■ 抜粋本文:
GEヘルスケア・ジャパン(日野市旭が丘4)らは6月13日、青森県東通村で携帯型医療機器を搭載した小型ドクターカーを運行する「ヘルスプロモーションカーモデル実証プロジェクト」を始めると発表した。
今回は同社のほか、青森県、東通村、診療所を中心とした複合施設「東通地域医療センター」(東通村)の4者の共同事業として実施。「走る往診かばん」をコンセプトに小型の超音波画像診断装置や生体情報モニター、心電計、AEDなどの医療機器を搭載した車を開発。「元気ですカー」の愛称で同センターに導入し、往診、巡回診療、健康診断、市民に向けて行う健康教室などの場で活用を図る。
きっかけは昨年の東日本大震災。GE全体で被災地支援に当たる中、「大型の検査機器を持っていっても、現地には入れられる場所がない。小回りが利き、仮設住宅や診療所などで使えるものが欲しいという声が上がった」とプロジェクトに関わる同社マーケティング本部マーケティング企画部マネジャーの加藤さん。これを受け、軽自動車を改造し、小型の検査機器などを搭載したドクターカー「めんこい」を企画。昨秋、社会貢献組織「GEファンデーション」として、岩手・福島・宮城の3県に寄贈した。

■ データ抜粋:

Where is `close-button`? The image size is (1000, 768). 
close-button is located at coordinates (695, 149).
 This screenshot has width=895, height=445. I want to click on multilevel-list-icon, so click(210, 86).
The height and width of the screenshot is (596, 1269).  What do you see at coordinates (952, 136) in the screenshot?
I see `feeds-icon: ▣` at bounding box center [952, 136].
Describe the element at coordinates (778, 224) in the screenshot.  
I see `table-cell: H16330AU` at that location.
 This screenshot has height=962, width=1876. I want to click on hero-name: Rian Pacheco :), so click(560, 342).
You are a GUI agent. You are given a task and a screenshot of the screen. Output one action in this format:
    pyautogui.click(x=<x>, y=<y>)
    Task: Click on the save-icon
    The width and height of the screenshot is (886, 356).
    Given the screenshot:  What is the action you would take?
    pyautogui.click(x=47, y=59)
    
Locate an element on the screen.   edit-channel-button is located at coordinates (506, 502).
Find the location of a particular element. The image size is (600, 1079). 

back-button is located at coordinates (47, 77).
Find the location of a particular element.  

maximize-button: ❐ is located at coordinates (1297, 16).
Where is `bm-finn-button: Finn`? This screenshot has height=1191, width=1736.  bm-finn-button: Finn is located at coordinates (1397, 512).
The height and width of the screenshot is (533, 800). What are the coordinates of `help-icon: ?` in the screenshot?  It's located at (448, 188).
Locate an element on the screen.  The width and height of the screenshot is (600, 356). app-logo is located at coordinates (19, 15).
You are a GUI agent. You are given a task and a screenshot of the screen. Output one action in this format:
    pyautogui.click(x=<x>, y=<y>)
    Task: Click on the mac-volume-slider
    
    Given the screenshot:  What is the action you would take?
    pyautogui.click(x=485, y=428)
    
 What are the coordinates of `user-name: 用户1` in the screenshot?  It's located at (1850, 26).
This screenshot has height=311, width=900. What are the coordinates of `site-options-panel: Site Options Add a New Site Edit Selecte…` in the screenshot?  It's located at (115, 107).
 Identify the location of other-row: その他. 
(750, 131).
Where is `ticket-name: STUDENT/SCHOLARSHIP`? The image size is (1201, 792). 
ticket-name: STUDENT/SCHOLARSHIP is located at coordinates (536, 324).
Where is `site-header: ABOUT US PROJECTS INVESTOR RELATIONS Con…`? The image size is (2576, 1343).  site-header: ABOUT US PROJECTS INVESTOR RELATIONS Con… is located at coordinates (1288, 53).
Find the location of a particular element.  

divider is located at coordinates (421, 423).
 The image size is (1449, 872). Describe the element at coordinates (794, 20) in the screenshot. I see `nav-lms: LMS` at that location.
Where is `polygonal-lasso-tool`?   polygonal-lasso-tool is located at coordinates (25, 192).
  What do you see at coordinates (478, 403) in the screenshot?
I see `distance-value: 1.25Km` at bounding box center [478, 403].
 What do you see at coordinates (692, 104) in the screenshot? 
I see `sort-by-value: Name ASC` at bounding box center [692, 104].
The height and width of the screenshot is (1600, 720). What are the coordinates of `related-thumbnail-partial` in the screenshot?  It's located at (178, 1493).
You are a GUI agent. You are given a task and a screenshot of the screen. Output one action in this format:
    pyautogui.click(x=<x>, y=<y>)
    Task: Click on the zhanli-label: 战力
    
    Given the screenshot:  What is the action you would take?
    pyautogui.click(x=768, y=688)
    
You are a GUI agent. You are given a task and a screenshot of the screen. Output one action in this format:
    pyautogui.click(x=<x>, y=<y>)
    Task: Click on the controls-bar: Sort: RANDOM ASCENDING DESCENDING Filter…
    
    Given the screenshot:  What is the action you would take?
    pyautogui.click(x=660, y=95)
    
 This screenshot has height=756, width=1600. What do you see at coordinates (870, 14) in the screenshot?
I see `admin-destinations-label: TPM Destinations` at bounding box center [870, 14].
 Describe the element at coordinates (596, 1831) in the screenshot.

■ 作業項目 A: ドクターカーの記事のうち、「GEヘルスケア・ジャパン(日」を含む箇所から始め、「康教室などの場で活用を図る。」までの部分を一字一句そのまま書き出してください。
■ 作業項目 B: ドクターカーの記事の最後の文に続けて、本文を書き進めてください。

■ 解答 A:
GEヘルスケア・ジャパン(日野市旭が丘4)らは6月13日、青森県東通村で携帯型医療機器を搭載した小型ドクターカーを運行する「ヘルスプロモーションカーモデル実証プロジェクト」を始めると発表した。
今回は同社のほか、青森県、東通村、診療所を中心とした複合施設「東通地域医療センター」(東通村)の4者の共同事業として実施。「走る往診かばん」をコンセプトに小型の超音波画像診断装置や生体情報モニター、心電計、AEDなどの医療機器を搭載した車を開発。「元気ですカー」の愛称で同センターに導入し、往診、巡回診療、健康診断、市民に向けて行う健康教室などの場で活用を図る。

■ 解答 B:
今回のプロジェクトでは、「めんこい」で得たノウハウを活用。日本医科大学多摩永山病院(多摩市永山1)の二宮宣文救命救急センター長の監修を受け、救急車が横付けできないような狭い道や坂道でも走れるよう軽四駆自動車をベースに小型のドクターカーを作り上げる予定。「機器を車に乗せて現地に行けば、往診の時でも検査ができるようになる。そうすれば、病気が早く分かって医師も早く対応できるようになるはず」と加藤さん。
東通村では現在、診療所に勤める医師1人と研修医が地域医療を支えるが、診療所へのアクセスの関係から病気が進行してから訪れる人が多いなど課題も抱えているという。このため、今回のプロジェクトでは、「医療従事者側の意識が変わらないといけない」と加藤さん。
現在は秋の実車導入に向け、搭載する検査機器の選定や運用フローなどのシステム作りを進めている段階。診療所と連携することも多い訪問看護師やヘルパー、保健師などさまざまな立場の医療スタッフにも参加を呼び掛け、糖尿病などの疾患を抱えるハイリスクグループへのアプローチや健康増進へ向けた地域住民へのワークショップの開催なども見込む。加藤さんは、「地域の皆さんと車を育てていくような感じ」と意気込む。
東通村は太平洋と津軽海峡に面しており、人口は約7000人。2011年の高齢者人口は29.1パーセントと約3割に上るが、セメント工業や鉱業、東通原子力発電所などの施設も立地することから働き盛りの単身赴任者も多く、「特殊な人口構造だと思う」と加藤さん。